The Police knew that this was not a suicide – this was a murder. But, then who had killed Samuel Furnace? Well…
When the Pathologist examined the charred body he deduced that, even though two independent witnesses had identified the smouldering corpse as that of the 42 year old builder Samuel Furnace, the teeth were of a considerably younger man – twenty years younger, in fact. In a badly burned overcoat found next to the body, Police found fragments of the owner’s post-office savings slip, a debtor’s collection book and an empty wallet, all marked with the – slightly scorched but still legible – name of “W Spatchett”.
Walter Spatchett, a 25 year old debt collector, who’d gone missing that day, having completed his rounds, collecting £40 (roughly £2000 today) from debtors and made a sizable withdrawal from his savings account, had returned to the shed he’d shared with Samuel Furnace – who Walter had bailed out financially on numerous occasions – and was never seen again.
It seems that no-one had shot Samuel Furnace, nor had they set him on fire.

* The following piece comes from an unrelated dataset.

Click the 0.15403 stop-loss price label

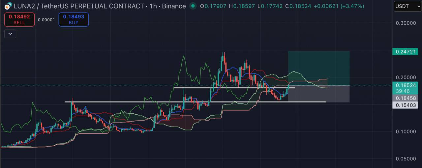(405, 105)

Instead, he was alive, well and on the run. He’d murdered Walter Spatchett, having accrued an unmanageable number of debts, being short of work, low on cash, frustratingly married and living a lifestyle he couldn’t afford with numerous “lady friends”. As well as having recently renewed his life own insurance policy.
Samuel Furnace planned to disappear, but this was thwarted by his own brother-in-law, who Furnace had sent a desperate letter to, asking to meet him in Southend with “a bag full of clothes” and no explanation. His brother-in-law agreed, but not before he’d tipped off the Police, an ambush was set, and Furnace was captured and arrested.
In custody, Samuel Furnace claimed that he’d “accidentally” shot Walter Spachett (albeit twice), stolen his money to escape his financial woes, set the shed on fire to cover his tracks, and had thrown his gun into the Regent’s Canal. Furnace was charged that evening with murder.
But he was never brought to trial, as the night after his arrest, as he rested in his prison cell, he complained that he was cold and asked the officer on duty if he could have his overcoat to keep himself warm. At 7am the next morning, as the officer checked his cell, and saw Furnace raising a small bottle to his lips, that he’d hidden in the lining of his coat (should he ever need it). It was hydrochloric acid.
Samuel Furnace died 24 hours later in St Pancras Hospital, his last words from his burning lips being “my dear wife…”. Oddly, Samuel Furnace died on 16th January 1933, thirteen days after he’d originally died, but this second suicide, was the to be last. Samuel Furnace was dead.
And his windfall to save his family from spiraling debts was not to be, as having not checked the small print, his life insurance policy was deemed null & void, as it did not cover him… for suicide.